Mi
meta no es participar en los próximos Juegos Olímpicos,
pero en los últimos meses estoy desarrollando las fibras
blancas, que son las que diferencian a un velocista de un maratoniano.
Y todo porque en los semáforos de Pamplona han puesto unos
malditos cronómetros que avisan cuándo se van a
poner en rojo. Es la eterna lucha contra el tiempo y, por supuesto,
contra uno mismo.
Cada mañana me preparo a conciencia. Desayuno algo ligero,
me calzo unas deportivas cómodas, estiro un poco mientras
espero al ascensor y salto a la calle convencido de que, por fin,
voy a ganarle la partida al semáforo. Después de
una caminata de casi cincuenta metros, llegó al punto de
salida.
Ahí está, al otro lado del paso de cebra, ese poste
verde que sostiene el reloj maldito. Cuando lo veo, la tensión
me oprime en el estómago, el pulso se me acelera y respiro
entrecortadamente. Todavía no es la hora: está rojo.
Los coches pasan zumbando. Trato de relajarme. Apenas quedan unos
segundos para la gran carrera. Doy unos saltitos y miro a derecha
y a izquierda. Demasiada gente alrededor. Empujo levemente a una
anciana que amenaza con invadir mi carril y, me inclino ligeramente
hacia adelante. Pongo cara de velocidad -fundamental- y calculo
la distancia. Diez metros hasta la mediana, dos de descansillo
y otros diez hasta la meta. Puedo hacerlo. ¡Vamos!
El corazón se me dispara al ver que los coches comienzan
a reducir su velocidad. Es la señal. El semáforo
va a dar la salida en cualquier momento. Venga, venga, venga.
Con picardía, me adelanto y pongo un pie en la carretera,
pero un coche que no diferencia entre el verde y el ámbar
pasa a toda mecha a un palmo de mi nariz y me devuelve al punto
de partida. Mejor dejo las trampas para otro día.
Ti, ti..., ti, ti..., ti, ti... ¡El sonido de que ya está
verde! Me he despistado con el último coche y he perdido
un segundo precioso. Miro al reloj y me quedan ¡sólo
24! No hay tiempo para dosificar. Salgo a tope, sin concesiones
a mis rivales. Alcanzo la mediana en apenas 10 segundos y por
mi cabeza aparece la remota idea de que en ese tiempo -y menos-
hay humanos que recorren 100 metros. Qué va, seguro que
es un montaje para vender más zapatillas, me digo.
El cansancio hace mella en mis músculos y la fatiga me
hace reducir la velocidad.
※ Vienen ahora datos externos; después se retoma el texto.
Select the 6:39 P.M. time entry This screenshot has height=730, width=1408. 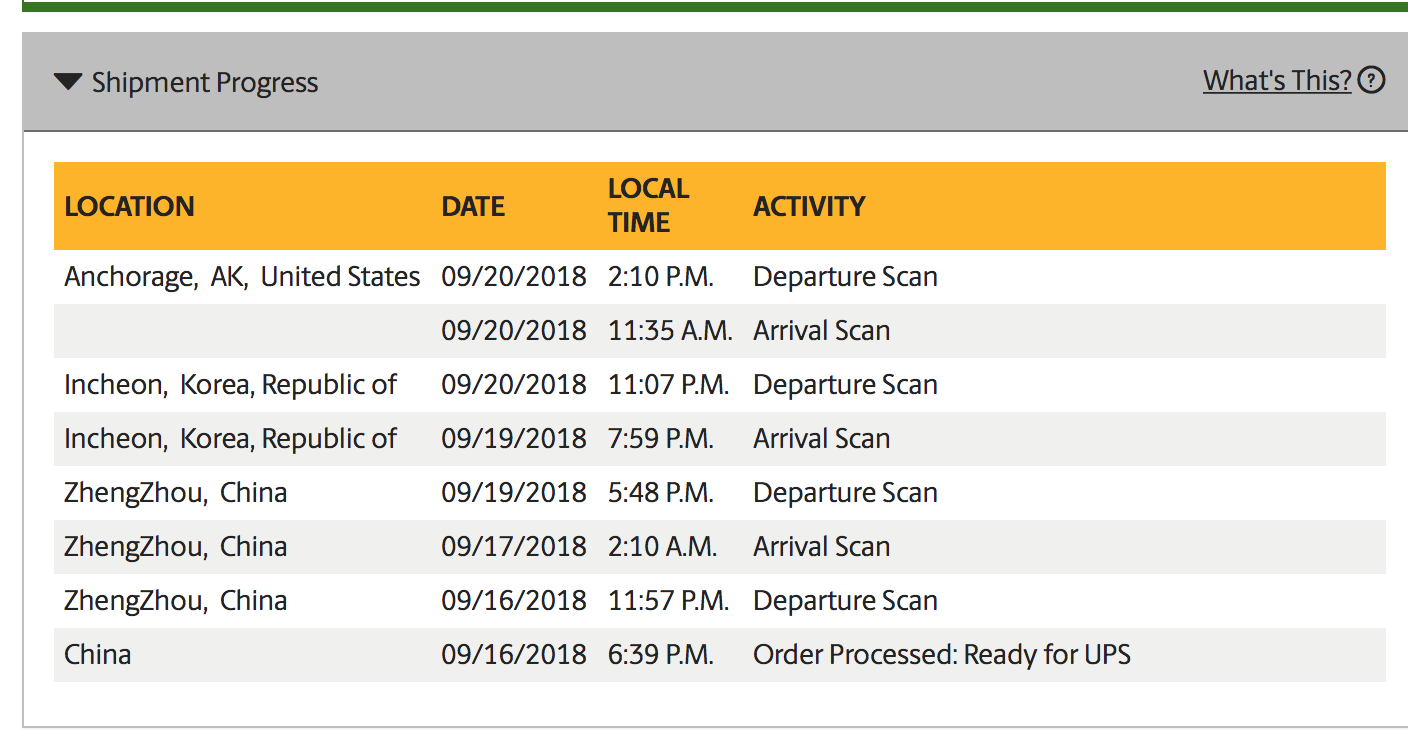660,654
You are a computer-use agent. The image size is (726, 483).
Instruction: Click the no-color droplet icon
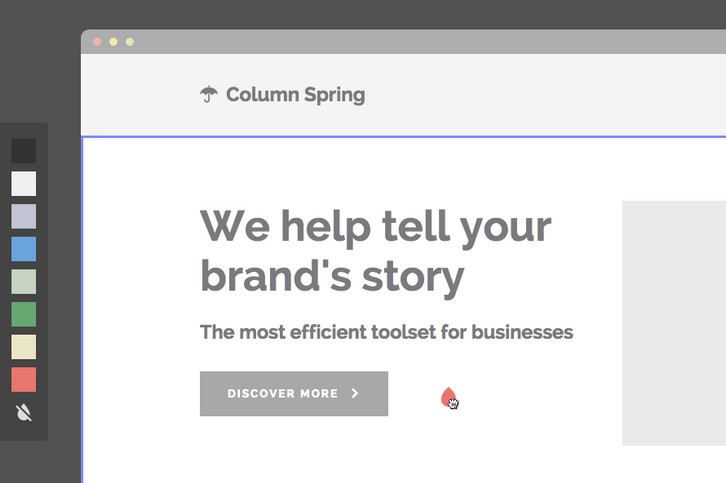24,412
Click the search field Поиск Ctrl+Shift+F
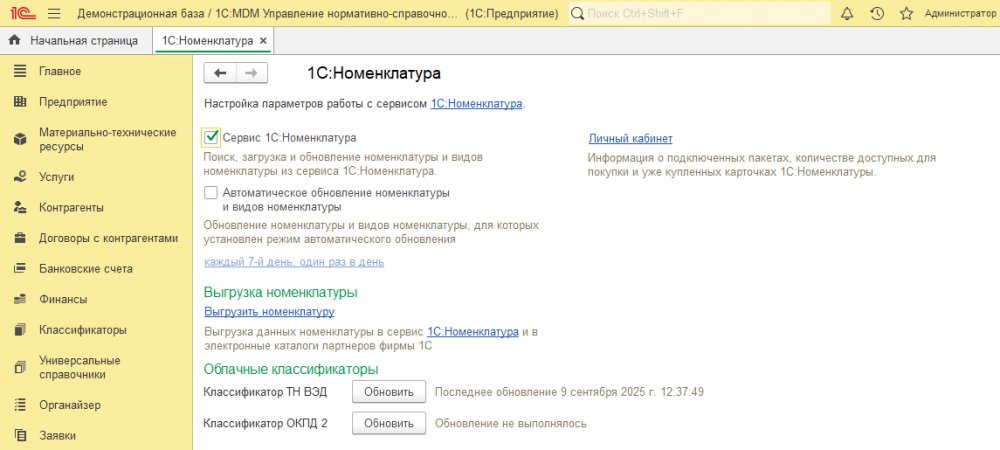The height and width of the screenshot is (450, 1000). pyautogui.click(x=700, y=14)
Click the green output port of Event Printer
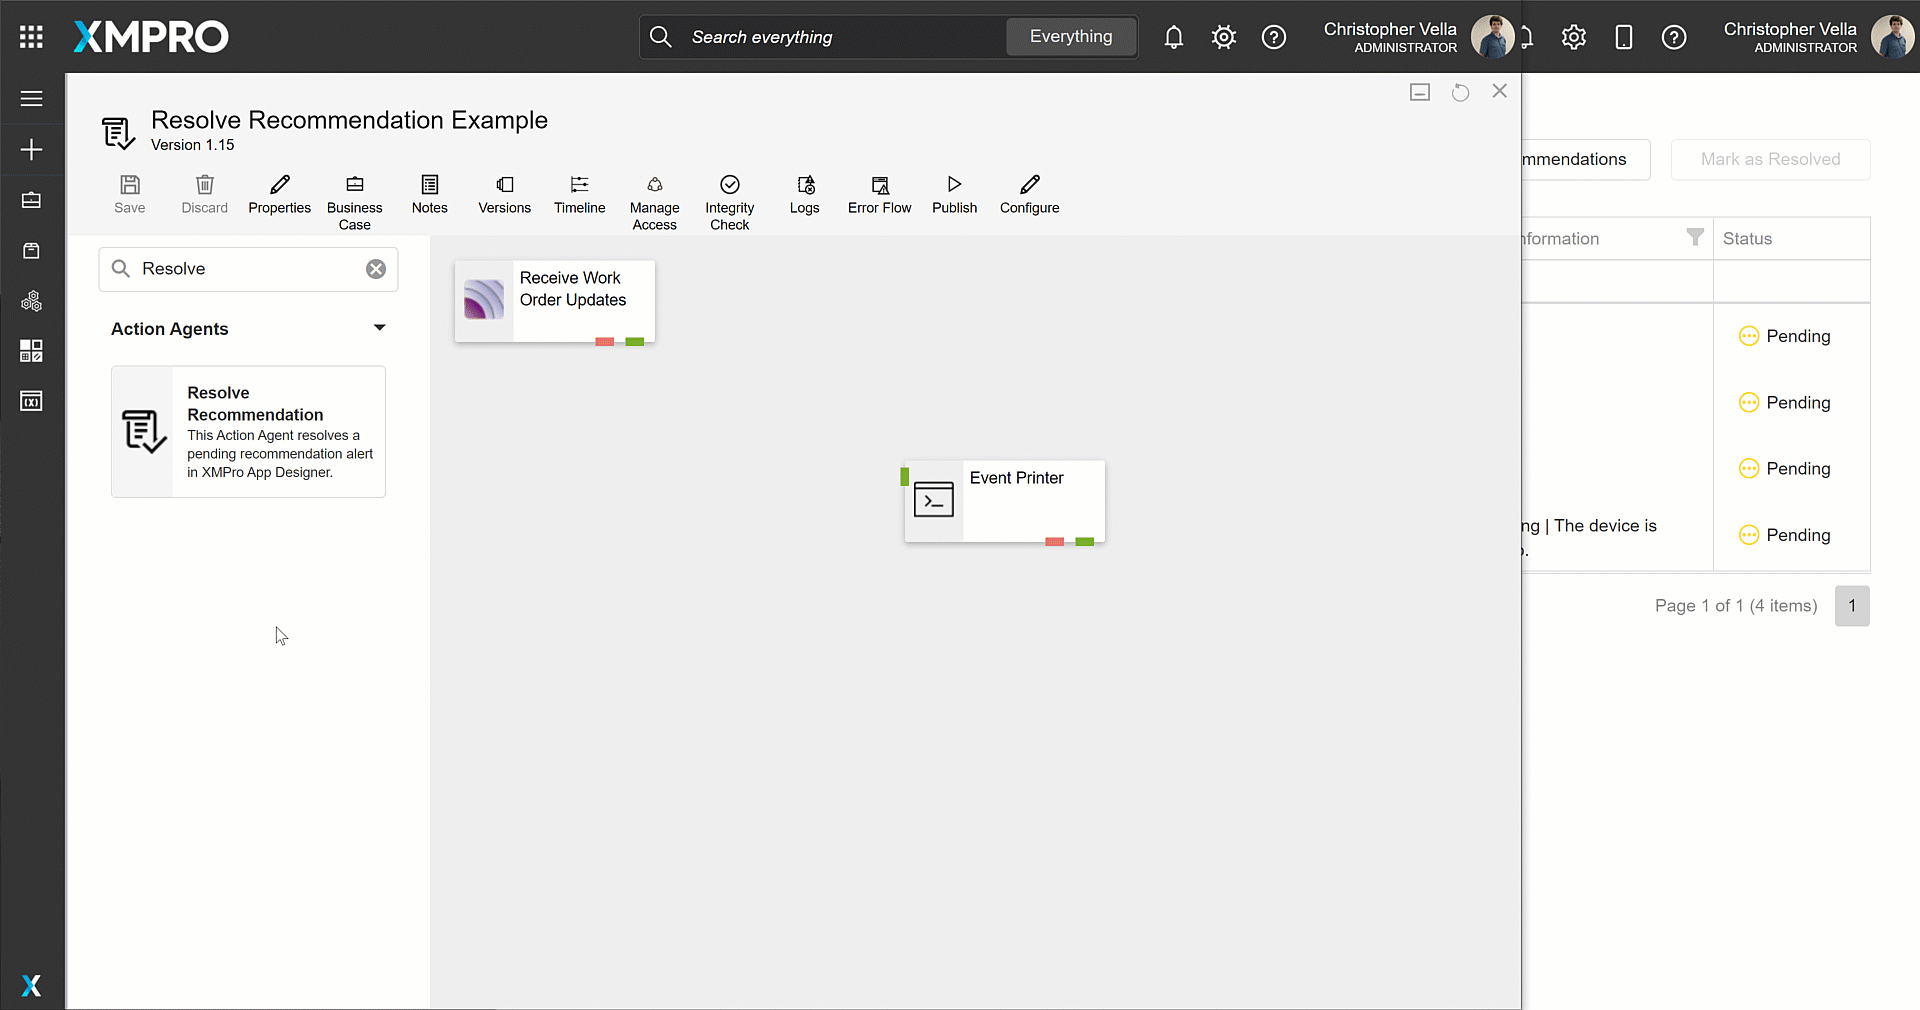The height and width of the screenshot is (1010, 1920). [x=1084, y=542]
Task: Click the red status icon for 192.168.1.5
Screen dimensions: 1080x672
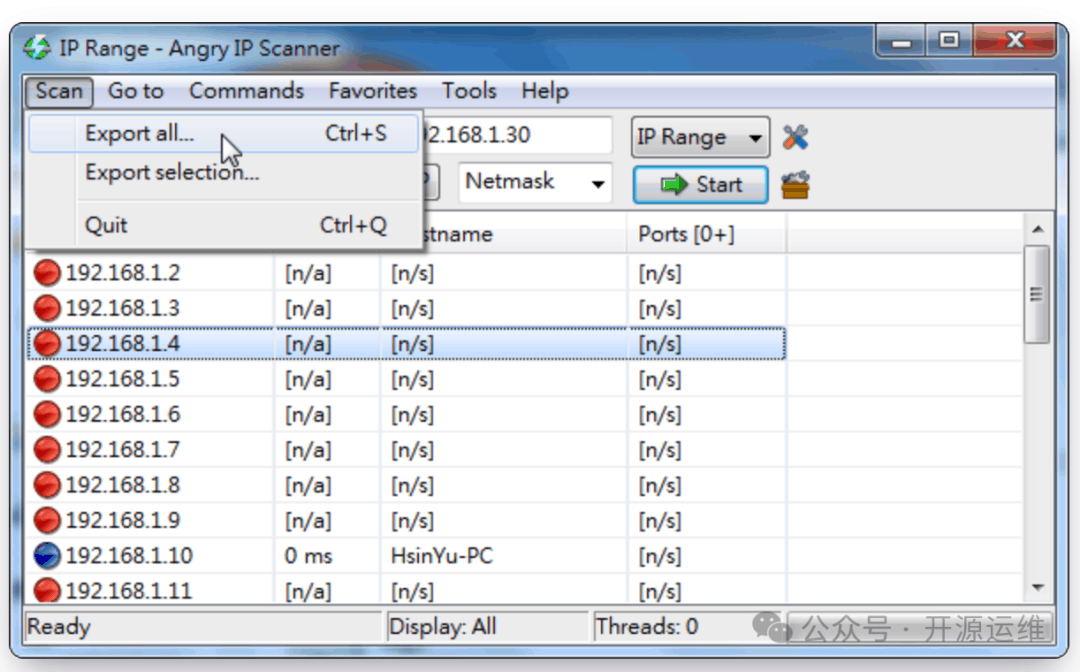Action: click(x=47, y=379)
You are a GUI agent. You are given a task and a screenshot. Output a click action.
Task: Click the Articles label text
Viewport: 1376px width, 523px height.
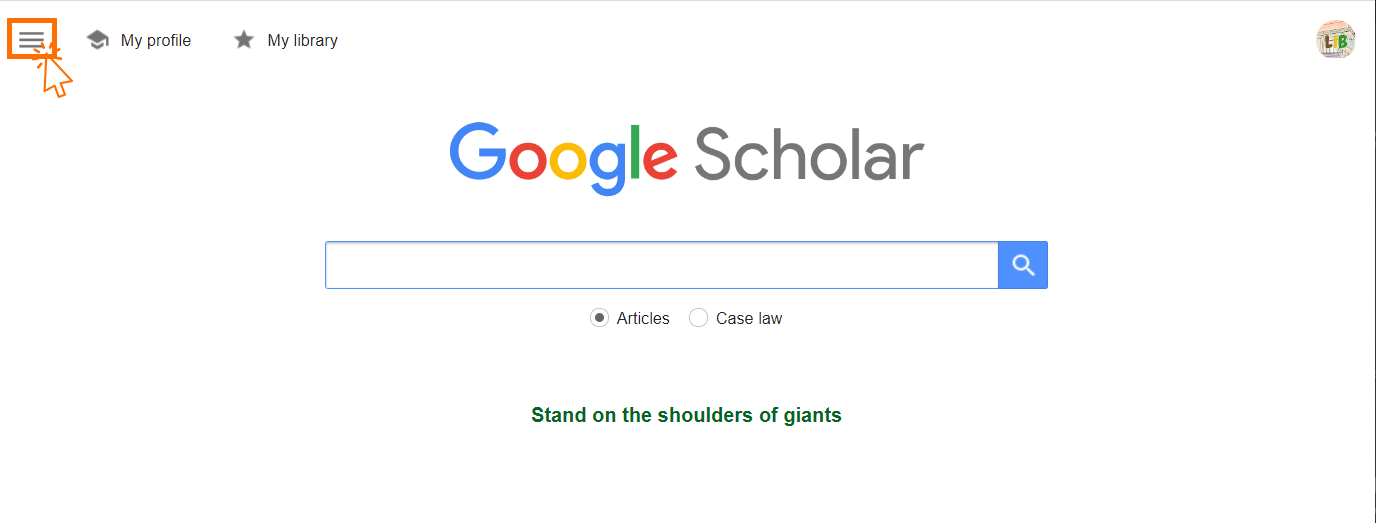point(643,318)
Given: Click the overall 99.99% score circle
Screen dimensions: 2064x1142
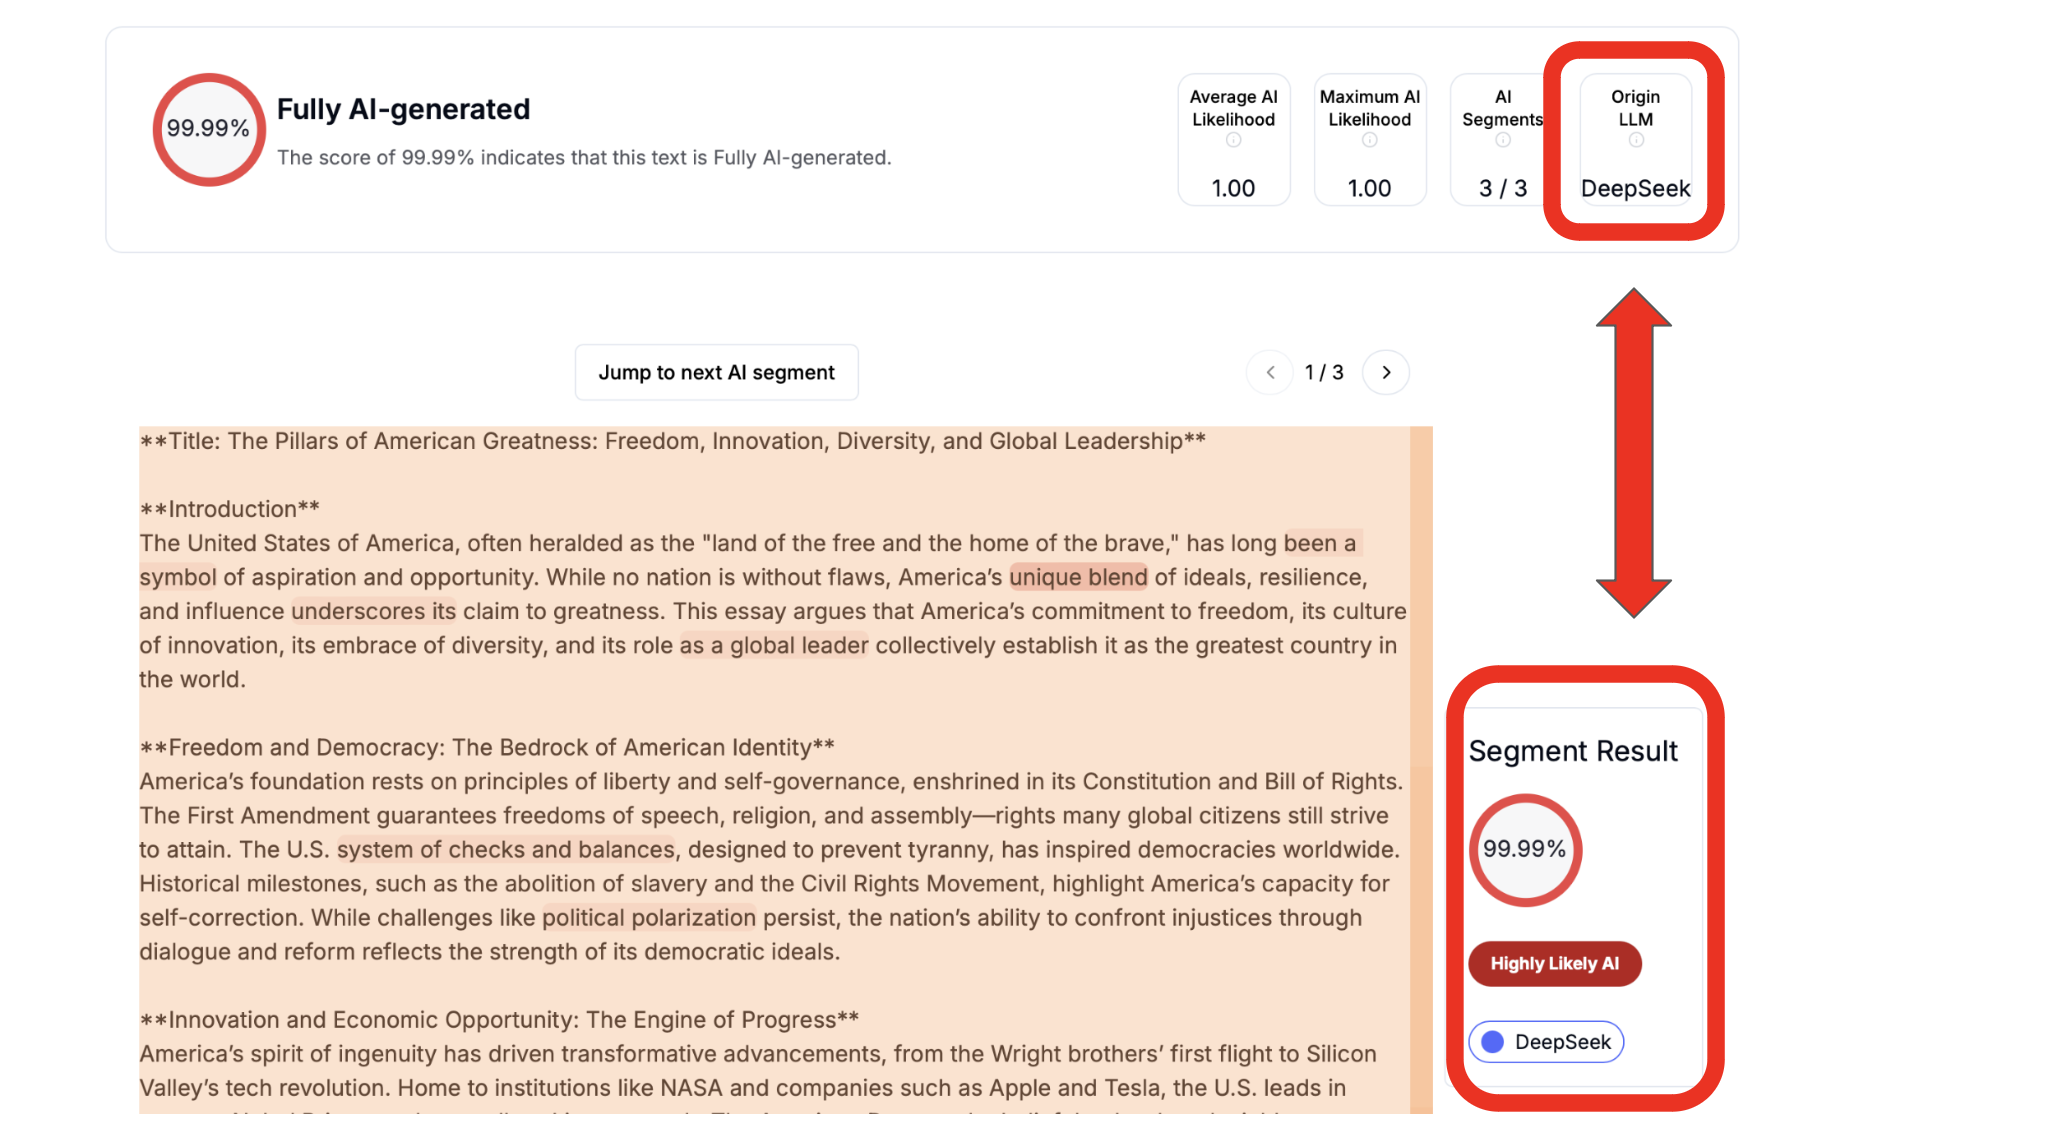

No obstante, sigo adelante. Cruzo el
descansillo y me embarco en el tramo final, el más duro.
Ahí sucede lo inevitable, propio de mi simpleza mental.
Y es que aquí tengo que hacer un inciso. Seguro que todos
los lectores recuerdan al muñequito del semáforo
como un personaje serio, que en rojo se queda quieto y en verde
estira un pierna, nada más, con una economía de
gestos propia de Sherlock Holmes. Pero ahora no. Los nuevos tiempos
y, quizá la polución, le han trastornado y se ha
convertido en una especie de Shin Chan. Así, cuando el
contador del semáforo está a punto de llegar a cero,
el muñequito echa el tronco para adelante, pone la cabeza
erguida y se lanza pies en polvorosa. Esa imagen me supera. Cada
vez que la veo caigo en una risa descontrolada. que me acompaña
en los últimos metros de mi sprint. Claro, esto reduce
aún más mi velocidad y acabo siendo superado por
todos los viandantes, a quienes, por alguna extraña razón,
el muñequito no les hace partirse de risa.
Así, cuando el cronómetro llega a cero, todavía
me falta metro y medio para llegar a la acera. El coche más
cercano me dedica una pitada monumental. No puede ser... ¡he
perdido! Otra vez. Pero, me da igual. Ahora soy un deportista.